Mass of the postsynaptic density and enumeration of three key molecules

Abstract

The total molecular mass of individual postsynaptic densities (PSDs) isolated from rat forebrain was measured by scanning transmission EM. PSDs had a mean diameter of 360 nm and molecular mass of 1.10 +/- 0.36 GDa. Because the mass represents the sum of the molecular masses of all of the molecules comprising a PSD, it becomes possible to derive the number of copies of each protein, once its relative mass contribution is known. Mass contributions of PSD-95, synapse-associated protein (SAP)97, and alpha-Ca2+/calmodulin-dependent protein kinase II (CaMKII) were determined by quantitative gel electrophoresis of PSD fractions. The number of PSD-95 molecules per average PSD, contributing 2.3% of the mass of the PSD, was calculated to be 300, whereas the number of SAP97 molecules, contributing 0.9% of the mass of the PSD, was 90. The alpha-CaMKII holoenzymes, which contribute 6% of the mass when brains are homogenized within 2 min of interrupting blood flow, have 80 holoenzymes associated with a typical PSD. When blood flow is interrupted 15 min before homogenization, the average mass of PSDs increases by approximately 40%. The additional alpha-CaMKII associated with PSDs accounts for up to 20% of this mass increase, representing the addition of 100-200 alpha-CaMKII holoenzymes.

Fig. 1.

STEM images of PSDs labeled with ImmunoGold for PSD-95. Mass measurements were made on these images, and masses (in MDa), corrected for the contribution of gold label, are shown at the upper right.

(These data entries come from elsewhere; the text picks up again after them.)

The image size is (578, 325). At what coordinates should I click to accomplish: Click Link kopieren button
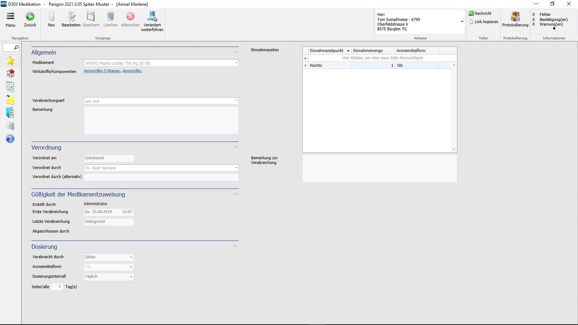(484, 22)
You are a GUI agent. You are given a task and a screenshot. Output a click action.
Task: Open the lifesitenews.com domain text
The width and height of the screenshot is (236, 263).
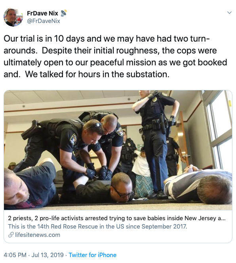38,235
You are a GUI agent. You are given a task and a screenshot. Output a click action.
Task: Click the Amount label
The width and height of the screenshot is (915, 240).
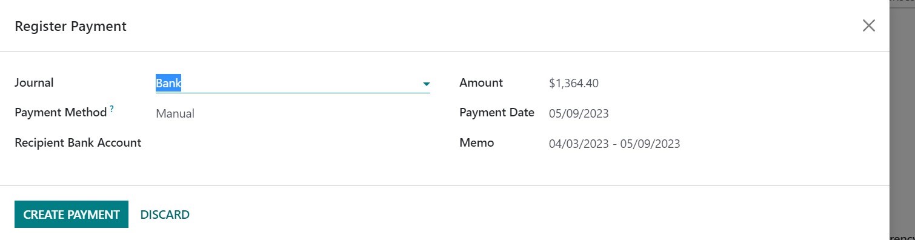pyautogui.click(x=481, y=83)
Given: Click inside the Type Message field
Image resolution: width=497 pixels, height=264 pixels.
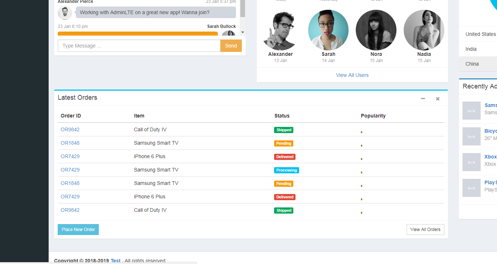Looking at the screenshot, I should [138, 45].

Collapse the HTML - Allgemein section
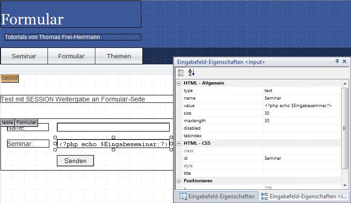(179, 83)
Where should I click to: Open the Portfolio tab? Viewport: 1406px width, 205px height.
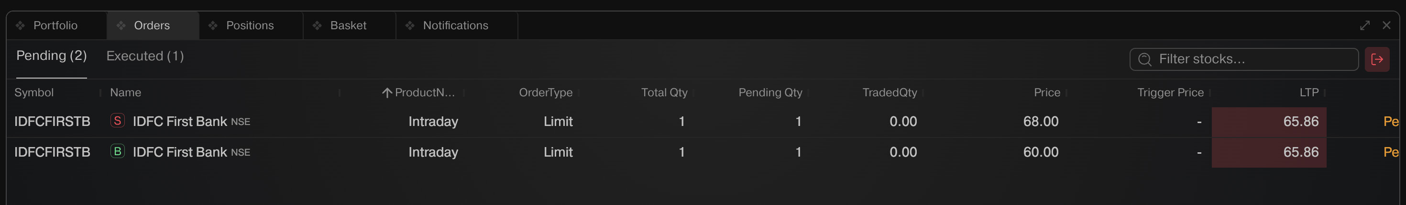(55, 25)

The arrow indicates a TMV, which served as a mass standard. (Scale bar, 200 nm.)

Fig. 2.

Comparison of mass and area measurements in 2-min and 15-min PSDs. (A) Total molecular masses of individual PSDs are proportional to their area for both 2-min PSDs (open circles) and 15-min PSDs (filled circles). The slope of the linear fit for 15-min PSDs (dashed line, r = 0.9) is greater than that for 2-min PSDs (solid line, r = 0.8), indicating that average mass density in 15-min PSDs is larger than that for 2-min PSDs, consistent with the thickening of PSDs observed by EM. (B) Histogram comparing the distributions of mass density for the two conditions (P < 0.001, Student's t test).

Fig. 3.

CaMKII clusters (Right), heavily labeled by ImmunoGold for CaMKII (clusters accompanied PSDs in the PSD fraction). The masses of CaMKII clusters are proportional to their volumes (Left). (Scale bar,100 nm.)

Fig. 4.

Protein profiles and measurements of components of isolated PSD fractions. (A) Two-minute, 15-min, and CO₂ PSD fractions run on SDS/PAGE 7.5% and stained with Coomassie blue R250. The arrowhead indicates CaMKII, and standards are 45, 66, 97, 116, and 200 kDa. (B) Western blots of known amounts of recombinant PSD-95, SAP97, and α-CaMKII, compared with corresponding bands from 2-min, 15-min, and CO₂ PSD fractions. Numbers below each blot are μg of protein applied to that lane. Antibodies were diluted 1:5,000, 1:500, and 1:100 for PSD-95, SAP97, and CaMKII, respectively.